ANCONA – Della violenza sulle donne «è importante parlarne sempre, e affrontare questo tema con senso di responsabilità e di conoscenza anche da un punto di vista politico istituzionale investendo delle risorse». Lo ha detto Lucia Annibali, intervenuta all’Istituto di istruzione Volterra Elia di Torrette di Ancona in occasione dell’incontro “Questo non è amore”.

Presenti autorità, forze dell’ordine, Ufficio Scolastico regionale, insegnanti e studenti, con l’obiettivo di accendere i riflettori, su questo «dramma sociale – ha detto il Questora di Ancona Cesare Capocasa – , la più grave violazione a livello mondiale. Non si può chiamare emergenza, si può parlare di dolorosa tragedia quotidiana, è una mattanza domestica».

Annibali ha spiegato «che le donne continuino a morire e a subire soprusi insieme anche ai loro figli questo purtroppo è un dato della cronaca – ha detto – . Questo è un fenomeno che non si arresta, nemmeno rispetto agli omicidi che continuano ad aumentare». Secondo l’avvocatessa pesarese, sfregiata in volto dall’acido, mandante l’ex fidanzato Luca Varani, «c’è ancora tanto da fare» per contrastare il fenomeno.

Riferendosi ai femminicidi avvenuti nelle Marche (Ilaria Maiorano, Anastasiia Alashri e Maria Bianchi) spiega: «Sono storie che hanno in sé una grande e lunga sofferenza, e immagino anche un senso di solitudine e a volte di abbandono. Storie drammatiche che raccontano dei fallimenti evidentemente non si è riusciti ad essere di aiuto».

Questo, spiega, «deve esortarci ad occuparci forse con un maggior senso di responsabilità, di coinvolgimento, rispetto a queste storie. Bisogna essere ancora più attenti». La prevenzione, secondo l’avvocatessa già deputata della Repubblica, deve partire dalle scuole, dall’educazione, mentre «le politiche e le azioni» devono guardare «anche ai bisogni della donna che ha subito violenza» alla «sua ‘ricostruzione’ anche su un piano economico e dell’autonomia abitativa, di una nuova professionalità».

Nel corso dell’incontro gli studenti hanno posto domande anche allo psicologo della Polizia di Stato Michele Angelini per comprendere il concetto di violenza, nelle sue diverse declinazioni, fisica, psicologica e economica, sui fattori di rischio nelle relazioni affettive, sugli strumenti (penali e amministrativi) per rompere la catena dei soprusi e reagire al tentativo di controllo e sopraffazione che accompagna le relazioni tossiche.

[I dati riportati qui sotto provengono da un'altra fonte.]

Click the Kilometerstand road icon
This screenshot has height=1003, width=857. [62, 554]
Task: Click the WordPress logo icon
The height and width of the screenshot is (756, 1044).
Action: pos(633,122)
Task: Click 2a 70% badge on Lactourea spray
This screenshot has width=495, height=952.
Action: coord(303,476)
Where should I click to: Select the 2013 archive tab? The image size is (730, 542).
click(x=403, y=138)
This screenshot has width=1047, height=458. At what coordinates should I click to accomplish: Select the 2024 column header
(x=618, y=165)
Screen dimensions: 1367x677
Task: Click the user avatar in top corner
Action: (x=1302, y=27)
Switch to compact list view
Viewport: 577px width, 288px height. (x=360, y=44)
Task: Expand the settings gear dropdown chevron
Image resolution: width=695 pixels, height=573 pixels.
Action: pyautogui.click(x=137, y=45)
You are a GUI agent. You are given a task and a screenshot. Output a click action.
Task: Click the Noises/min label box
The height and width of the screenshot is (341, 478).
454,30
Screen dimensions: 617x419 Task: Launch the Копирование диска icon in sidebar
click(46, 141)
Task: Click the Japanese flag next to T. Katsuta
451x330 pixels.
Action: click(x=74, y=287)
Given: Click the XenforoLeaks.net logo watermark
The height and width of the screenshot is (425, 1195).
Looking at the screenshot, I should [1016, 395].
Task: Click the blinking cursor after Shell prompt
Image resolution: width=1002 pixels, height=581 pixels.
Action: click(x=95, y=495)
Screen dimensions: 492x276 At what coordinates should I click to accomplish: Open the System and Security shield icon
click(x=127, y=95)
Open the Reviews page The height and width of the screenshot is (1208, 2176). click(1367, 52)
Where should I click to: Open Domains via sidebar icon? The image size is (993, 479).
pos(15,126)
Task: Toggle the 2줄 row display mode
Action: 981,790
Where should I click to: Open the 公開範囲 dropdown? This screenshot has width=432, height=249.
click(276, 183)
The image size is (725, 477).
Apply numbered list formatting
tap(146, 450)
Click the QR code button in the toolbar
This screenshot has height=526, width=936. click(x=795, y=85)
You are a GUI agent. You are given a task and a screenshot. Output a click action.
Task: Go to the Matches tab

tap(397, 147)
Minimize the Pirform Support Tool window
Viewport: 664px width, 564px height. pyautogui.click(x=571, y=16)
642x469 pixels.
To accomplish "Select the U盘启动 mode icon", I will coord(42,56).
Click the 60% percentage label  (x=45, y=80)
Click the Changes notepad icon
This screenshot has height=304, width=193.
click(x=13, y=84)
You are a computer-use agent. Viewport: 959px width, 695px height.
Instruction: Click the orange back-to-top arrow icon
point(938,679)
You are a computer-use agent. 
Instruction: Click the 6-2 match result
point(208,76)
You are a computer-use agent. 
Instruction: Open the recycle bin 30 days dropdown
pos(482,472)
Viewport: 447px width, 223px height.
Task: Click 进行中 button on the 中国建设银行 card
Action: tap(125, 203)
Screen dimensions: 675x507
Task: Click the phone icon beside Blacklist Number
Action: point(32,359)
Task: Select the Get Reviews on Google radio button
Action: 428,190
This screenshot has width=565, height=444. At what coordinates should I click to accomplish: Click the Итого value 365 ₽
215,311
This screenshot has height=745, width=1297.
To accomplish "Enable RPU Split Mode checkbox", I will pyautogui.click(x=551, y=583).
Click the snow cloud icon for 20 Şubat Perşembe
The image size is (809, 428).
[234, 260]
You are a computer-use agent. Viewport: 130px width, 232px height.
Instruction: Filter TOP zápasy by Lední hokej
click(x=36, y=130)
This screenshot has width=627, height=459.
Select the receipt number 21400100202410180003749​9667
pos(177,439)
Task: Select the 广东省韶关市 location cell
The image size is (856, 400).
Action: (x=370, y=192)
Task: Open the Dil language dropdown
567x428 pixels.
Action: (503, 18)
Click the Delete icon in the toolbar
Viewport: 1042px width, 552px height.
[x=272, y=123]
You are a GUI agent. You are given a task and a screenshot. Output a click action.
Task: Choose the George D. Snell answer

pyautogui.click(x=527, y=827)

Una iniziativa, quella della Polizia di Stato con cui rinnova il proprio impegno a sensibilizzare sul tema con l’obiettivo di spronare le vittime a chiedere aiuto e a denunciare. La Polizia di Stato rappresenta, in questo senso, uno snodo fondamentale di una rete composta da istituzioni, enti locali, centri antiviolenza e di recupero dei maltrattanti, w associazioni di volontariato che si impegnano ogni giorno per la parità di genere.

Nel corso dell’incontro è stato distribuito l’opuscolo “…questo non è amore”, elaborato dalla Direzione Centrale Anticrimine della Polizia di Stato, per informare sul fenomeno che resta spesso sommerso. Spesso il primo passo è il più difficile, è stato sottolineato nel corso dell’incontro: la paura di essere giudicate, la vergogna di raccontare dettagli della propria vita privata, il timore di rimanere sole.

La campagna “…questo non è amore” non si ferma al 25 novembre, la Questura di Ancona, si impegna ad andare nelle scuole di ogni ordine e grado, con equipe multidisciplinari composte da funzionari di polizia, medici, psicologi, rappresentanti di centri antiviolenza e ad altre istituzioni e associazioni impegnate su questi temi.

In un periodo storico caratterizzato da una grande rapidità di comunicazione e digitalizzazione, la Polizia di Stato ha adattato il suo approccio operativo attualizzandolo con nuovi strumenti tecnologici, come l’app YouPol, che tuttavia non sostituisce per i casi gravi la chiamata al Numero di Emergenza Unico Europeo “112” e/o 113, soprattutto nei casi di pericolo imminente: 24 ore su 24 e per 365 giorni all’anno, questo numero è sempre attivo, però YouPol può aiutare le vittime e i testimoni di atti di violenza domestica a chiedere aiuto.